Workplace equality is a hot issue in the UK, as well as the States. Regulations on gender pay gap reporting due to commence in April 2017 (subject to parliamentary approval) will have a huge significance for large employers in the UK. For the first time, they will be legally bound to calculate and report the gender pay gap in their organisation.
The gender pay gap is the average difference between men and women's combined hourly pay over time - regardless of their role. Unlike 'equal pay' which is about paying men and women the same for doing the same job, 'gender pay' focuses on average pay by gender. By calculating the pay gap, it's possible to show differences across an organisation, a sector, or the employment market in general.
There are many reasons why the gender pay gap exists and these can vary by industrial sector.
The Government wants employers to look closely at the reasons behind the gap and take reasonable and proportionate action to tackle this.

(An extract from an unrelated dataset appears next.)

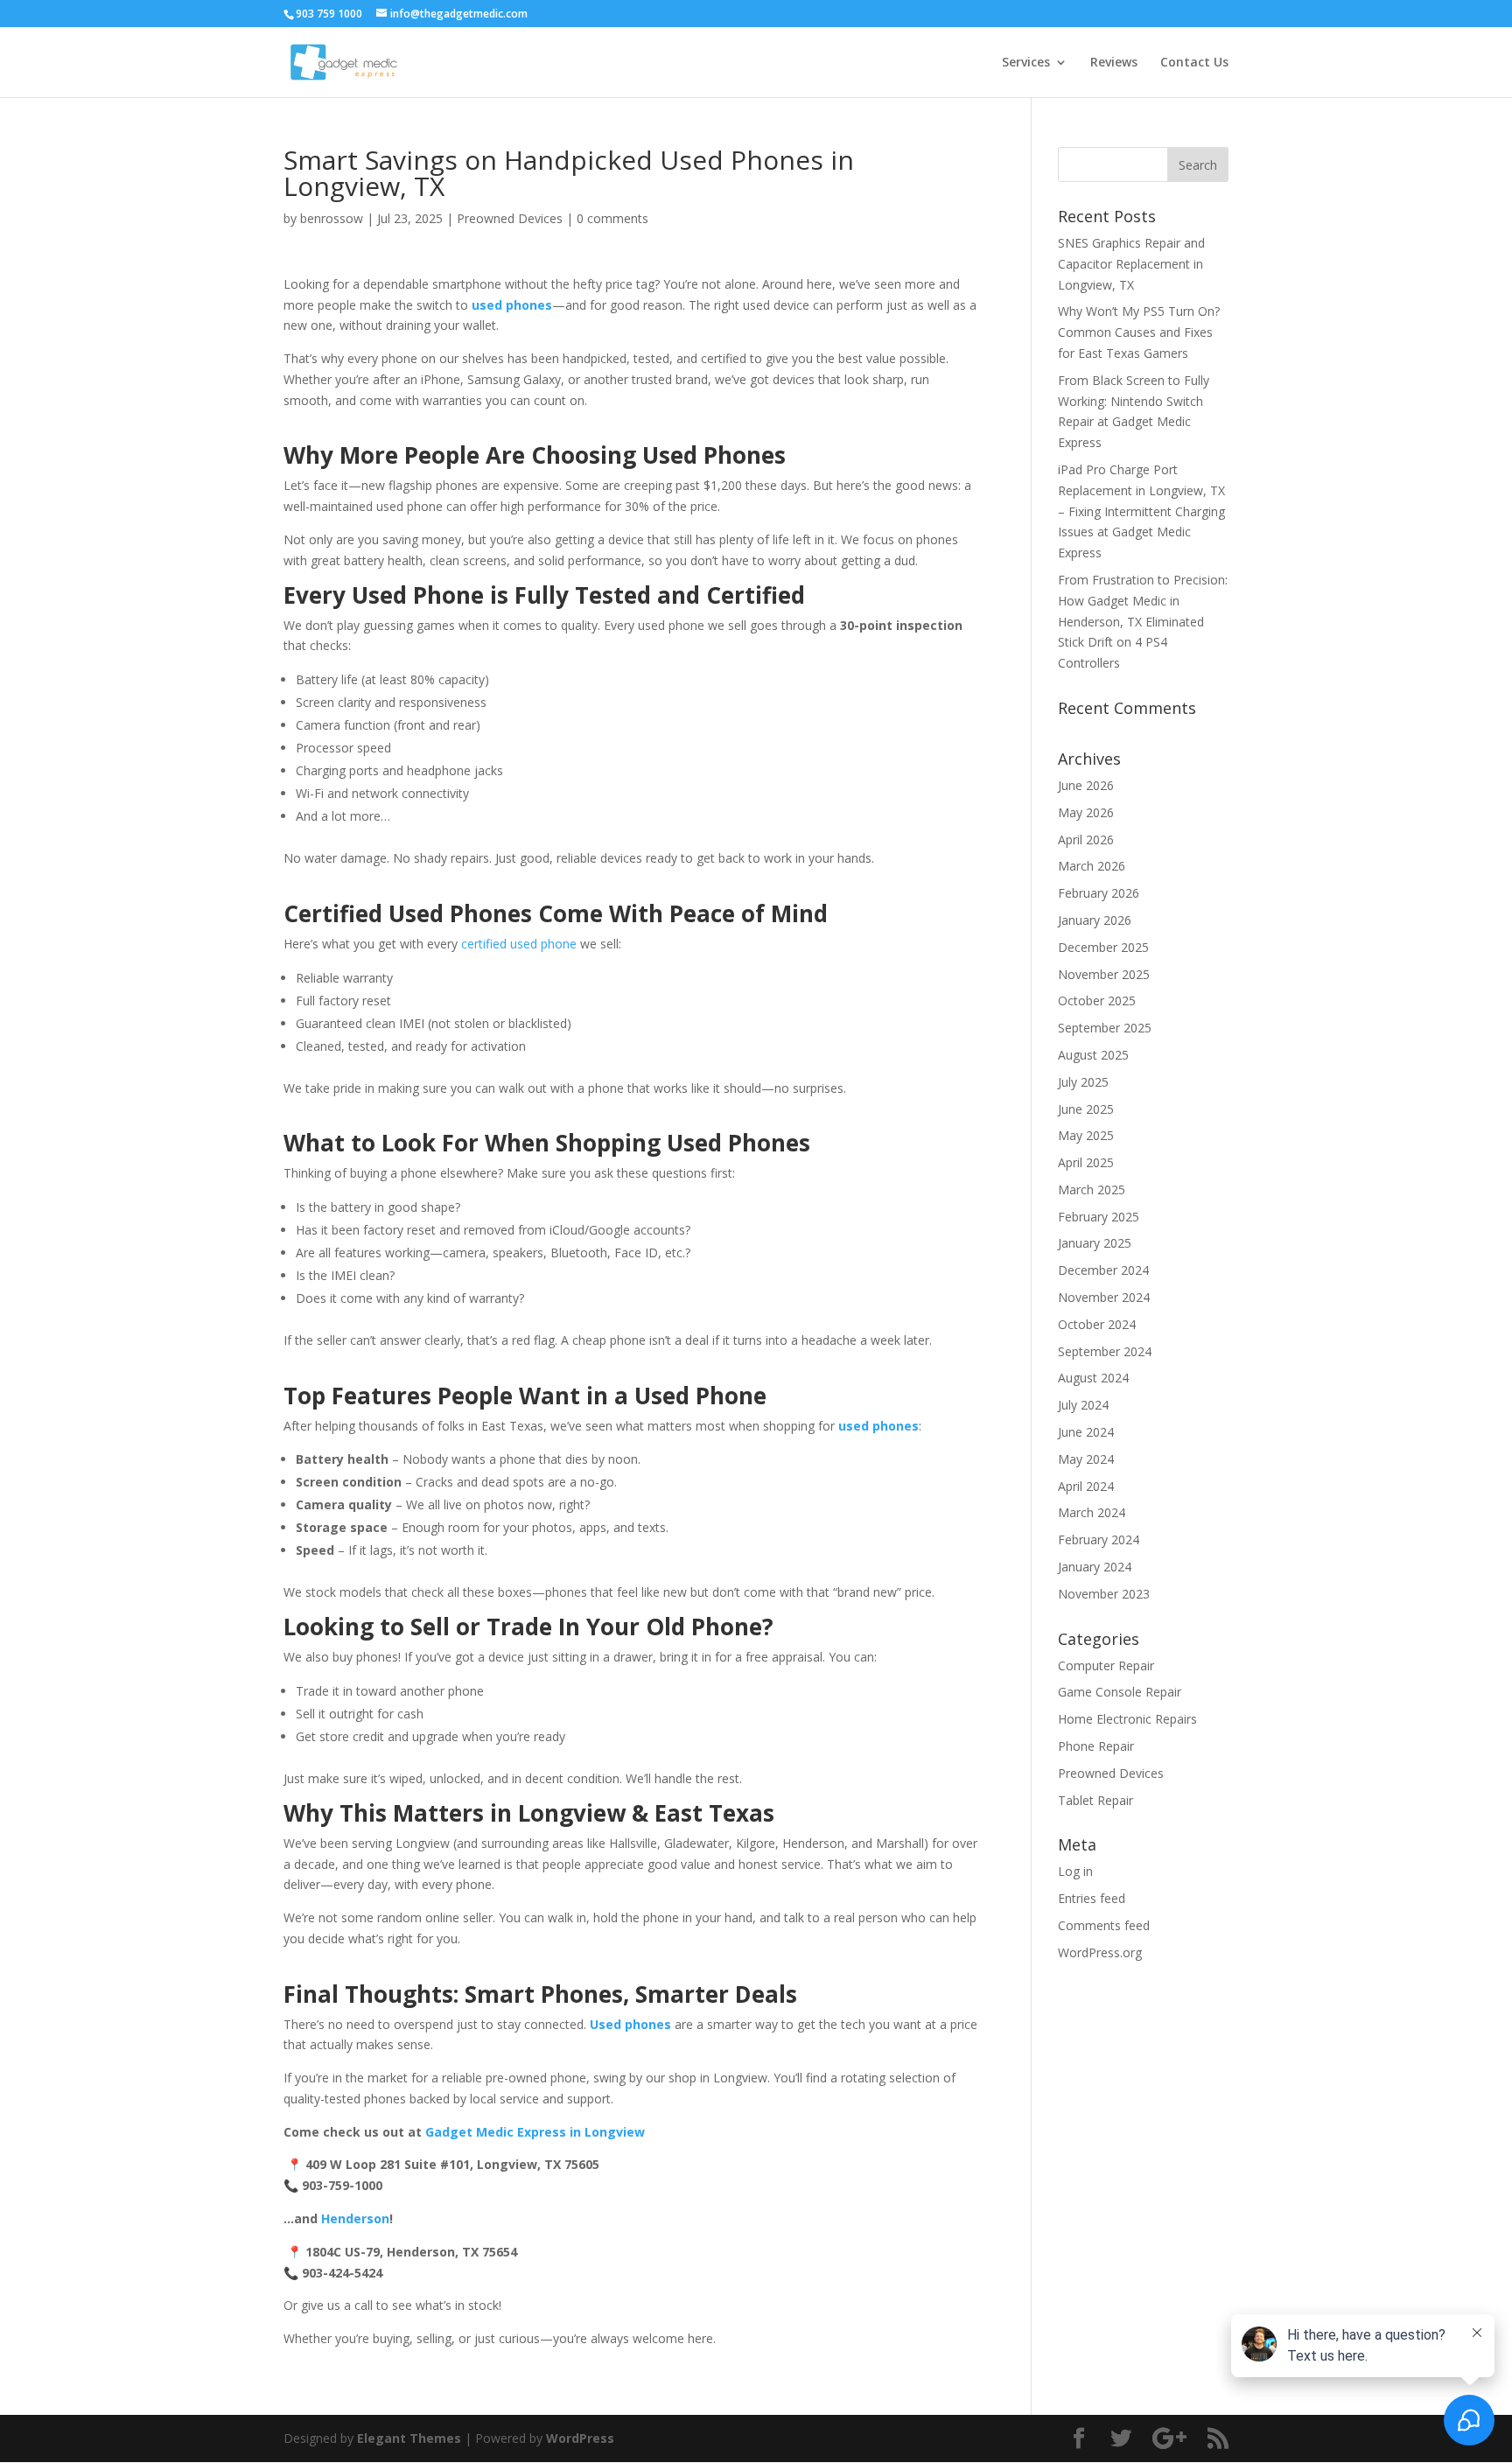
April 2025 (1086, 1162)
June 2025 (1086, 1109)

The Government wants greater transparency in pay, so that organisations address the issues which disadvantage women. This will require large companies (those employing 250 or more) to publish gender pay gap data annually - but companies of any size may benefit from doing the same. By comparing this data, it is hoped it will motivate organisations to address underlying reasons for the pay gap.

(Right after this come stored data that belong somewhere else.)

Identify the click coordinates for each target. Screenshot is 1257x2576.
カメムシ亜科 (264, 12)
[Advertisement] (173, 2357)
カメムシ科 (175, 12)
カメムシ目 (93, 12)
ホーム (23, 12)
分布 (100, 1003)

Expected to apply from April 2017, if you are a private, voluntary or public sector (England) organisation employing more than 250 staff, you will be required to publish information about the average pay differences between men and women in your organisation.
The report must be published on the organisation's website, and details must also be uploaded to a government-sponsored website. Employers will have to keep this information online for three years so that progress can be measured.
Employers will need to use data from a specific pay period every April. Calculations should show a comparison between women and men's pay. This should be based on both a 'mean' (average) gross hourly pay value and 'median' (midpoint) gross hourly pay. They will also need to carry out similar calculations for bonus payments.